Olivier’s apartment is really nice too, spacious, and as Dom would say ‘flowing’ with light. He has two windows and a skylight.

They both live on the 2nd floor (third in the US) and I went up and down both sets of stairs twice, I also ran up the steps to the park near to Olivier’s twice. When I got home I tripped over the doorstep and fell onto my knees. Very painful (to put it politely), I was frightened to move at first. I massaged my knees with arnica gel straight away and before going to bed. My left knee hurts where I grazed it but there is no stiffness or sign of bruising. Today has been back to work catching up on what I didn’t do yesterday.

Friday, September 03, 2010

Complicated son

Life can be complicated, especially where Olivier is concerned . He’s been home since the end of May and has worked all of June, July and three weeks of August. He finished work last Thursday and announced that he was going camping with his friends until Tuesday. On Tuesday I had a message to say that he would be home on Wednesday. We were supposed to take him and all of his belongings to Poitiers yesterday.

In the meantime he transferred his telephone account into his own name and ordered a Blackberry. The phone was to arrive on Monday and I would collect it on Monday and put it on charge. As it happened I went to the collection place on Friday to collect the new bedding I’d ordered for him and the lady explained that she doesn’t have deliveries on Monday and anyway he must collect his own order with his ID card. He called there on Wednesday, on his way home at seven, just as she was closing and had already turned off the computer. She was closed Thursday morning so he had to go Thursday afternoon.

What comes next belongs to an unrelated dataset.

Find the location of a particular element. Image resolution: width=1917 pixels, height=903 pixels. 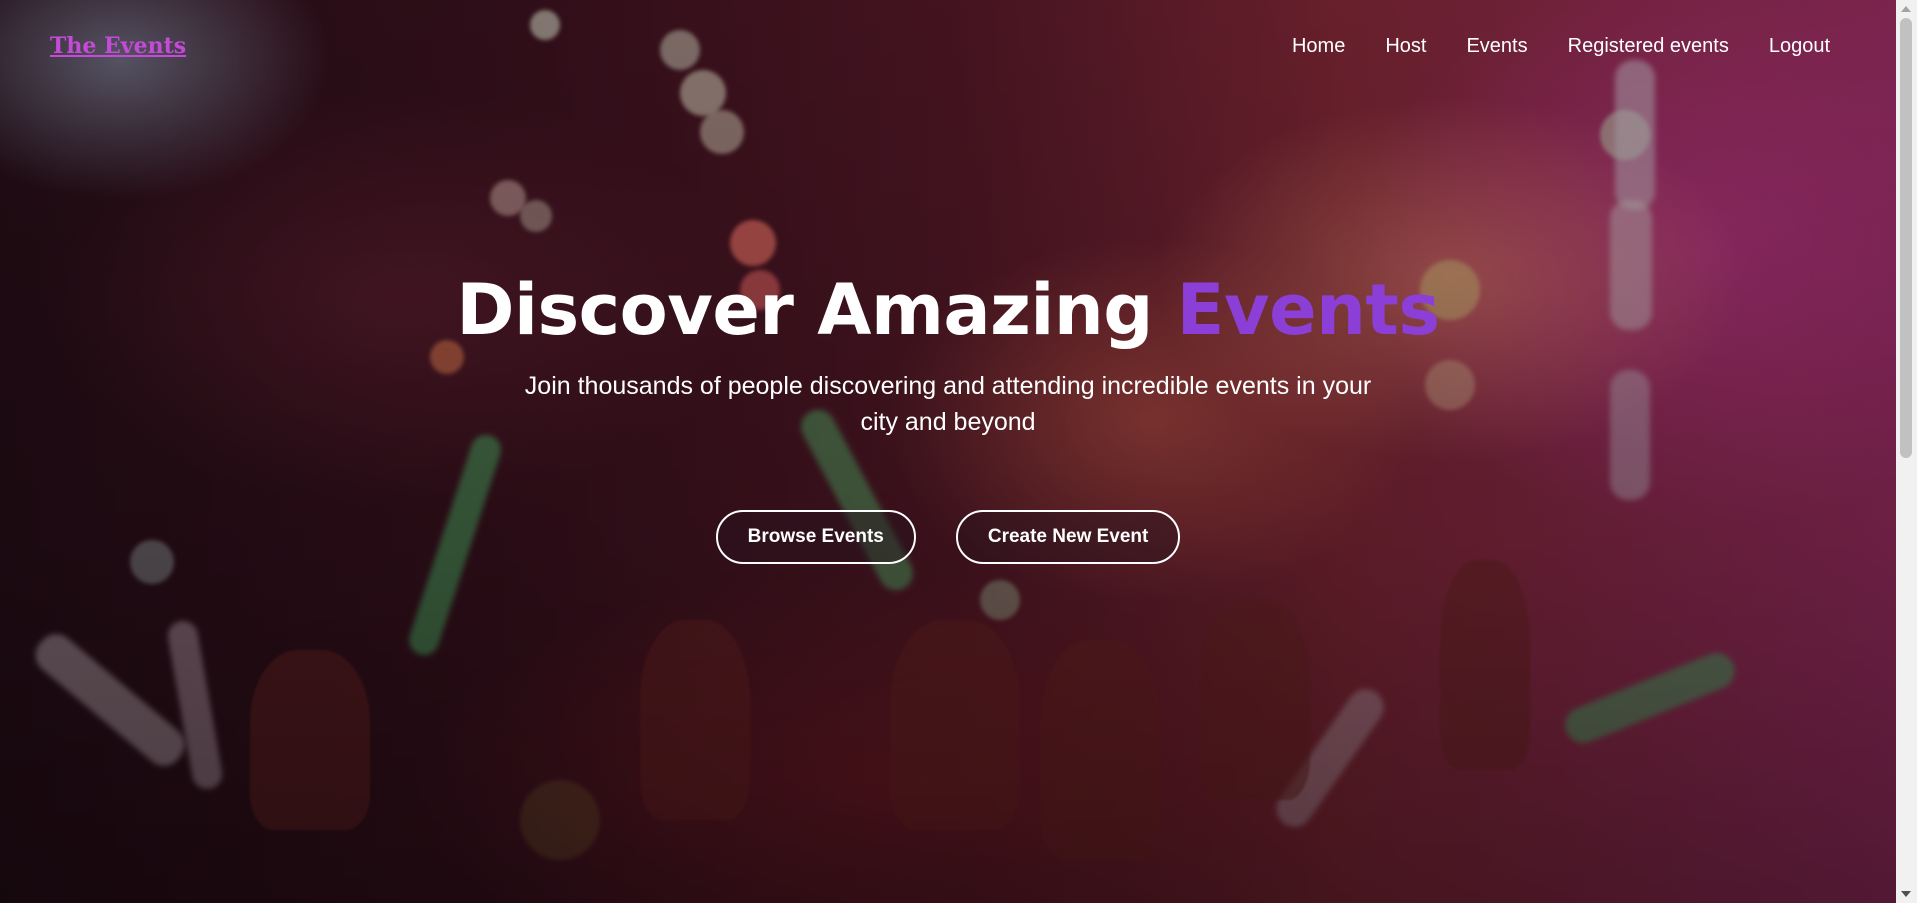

The agency for his apartment couldn’t see him to check over the place (a legal requirement in France) until Saturday, So he’s still here until tomorrow. Rob is now at work until Tuesday so we won’t be going until Tuesday or Wednesday to take most of his belongings. The phone is lovely and didn’t need charging up for too long. It isn’t connected yet so he’s taking two phones with him. Oh I forgot to mention, he hasn’t fixed up his electricity yet….

I keep telling Olivier to be aware of Mr. Unforeseen-Circumstances who is always hanging around waiting to stick his leg out and trip you up. He never listens.